*PROBLEM DETAILS*: Scan the records that follow, and whenever a line has the word "computer", copy it.

*PROVIDED ENTRIES*:
********

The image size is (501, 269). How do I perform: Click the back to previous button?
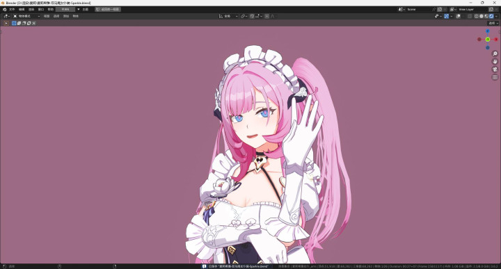(x=108, y=9)
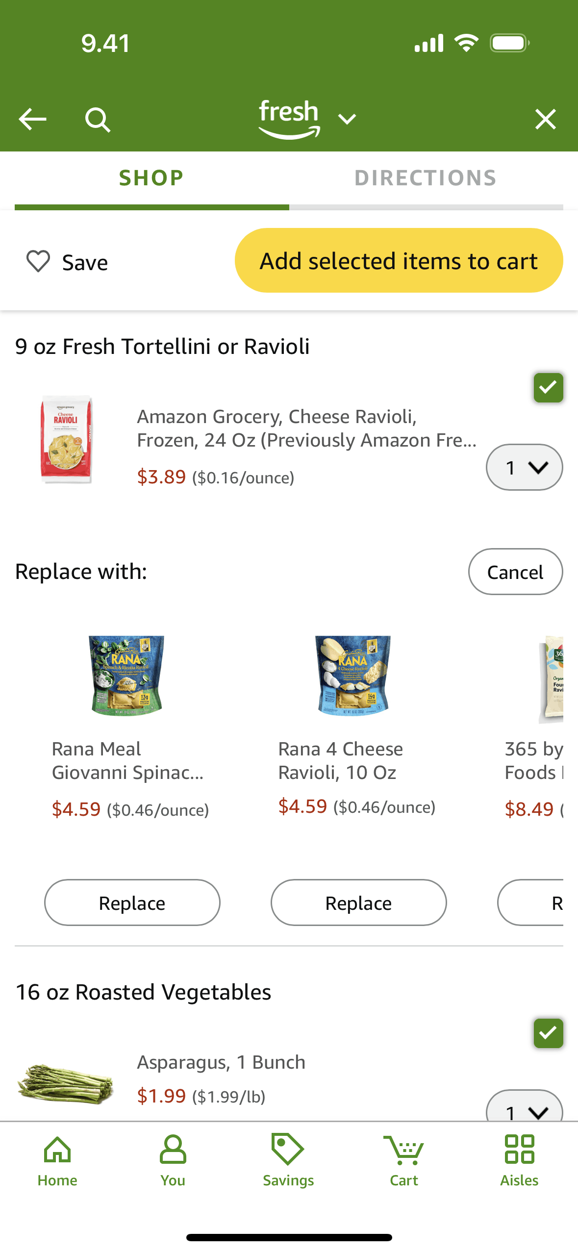
Task: Tap the back arrow icon
Action: [x=32, y=119]
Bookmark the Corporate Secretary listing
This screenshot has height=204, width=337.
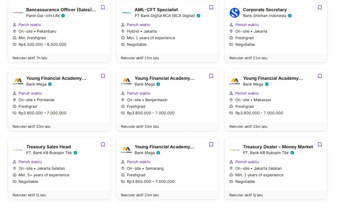(x=320, y=7)
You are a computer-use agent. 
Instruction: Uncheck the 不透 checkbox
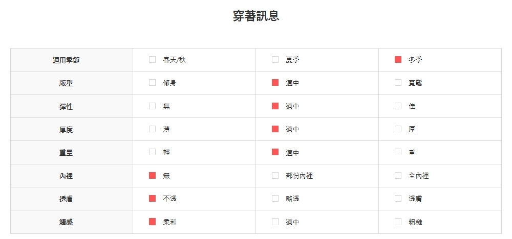click(x=152, y=199)
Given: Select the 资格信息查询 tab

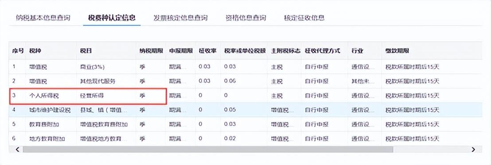Looking at the screenshot, I should [x=246, y=18].
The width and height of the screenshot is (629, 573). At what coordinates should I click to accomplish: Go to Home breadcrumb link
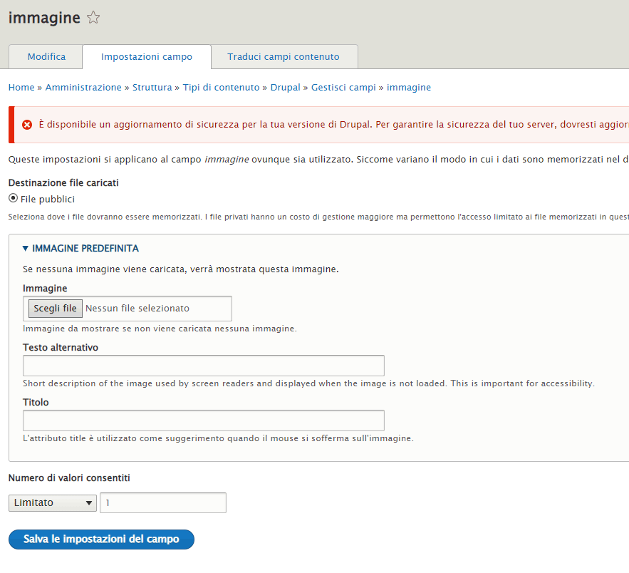click(x=21, y=88)
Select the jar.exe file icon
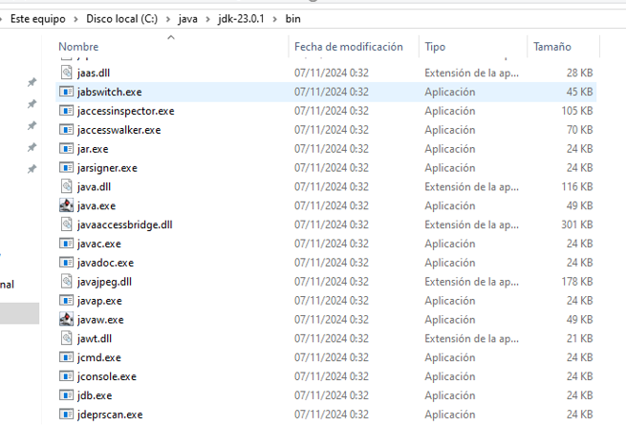The width and height of the screenshot is (626, 426). [66, 149]
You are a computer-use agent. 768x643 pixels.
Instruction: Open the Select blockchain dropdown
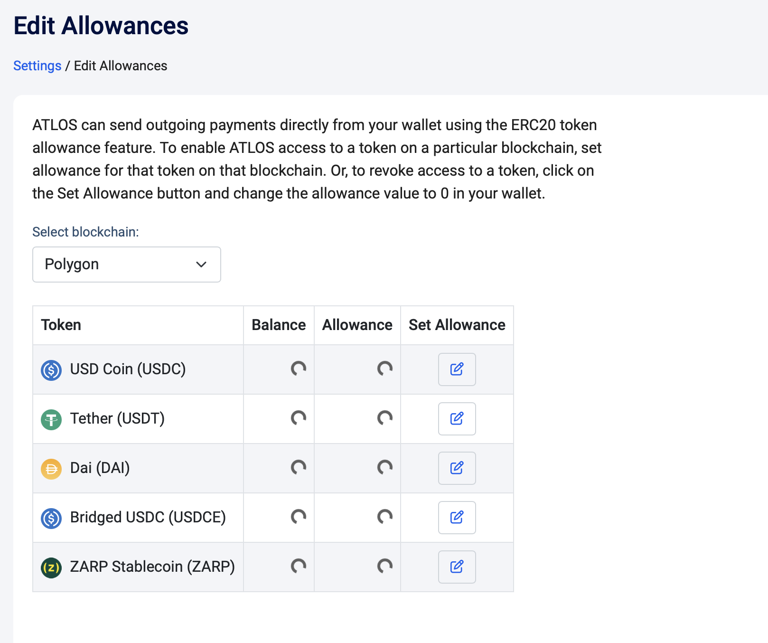[x=126, y=265]
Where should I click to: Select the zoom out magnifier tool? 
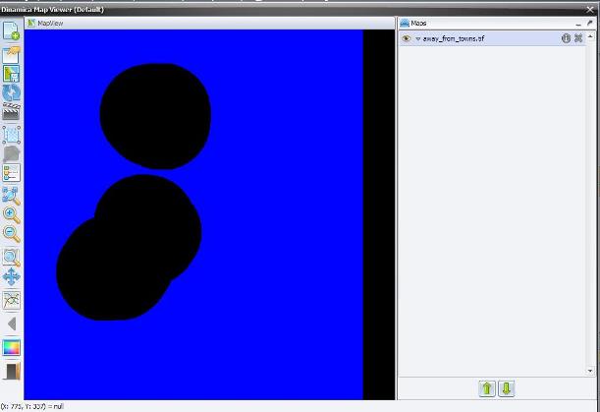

********

*ANSWER TO THIS EXERCISE*:
You are a computer-use agent. 
You are a computer-use agent. 768x643 pixels.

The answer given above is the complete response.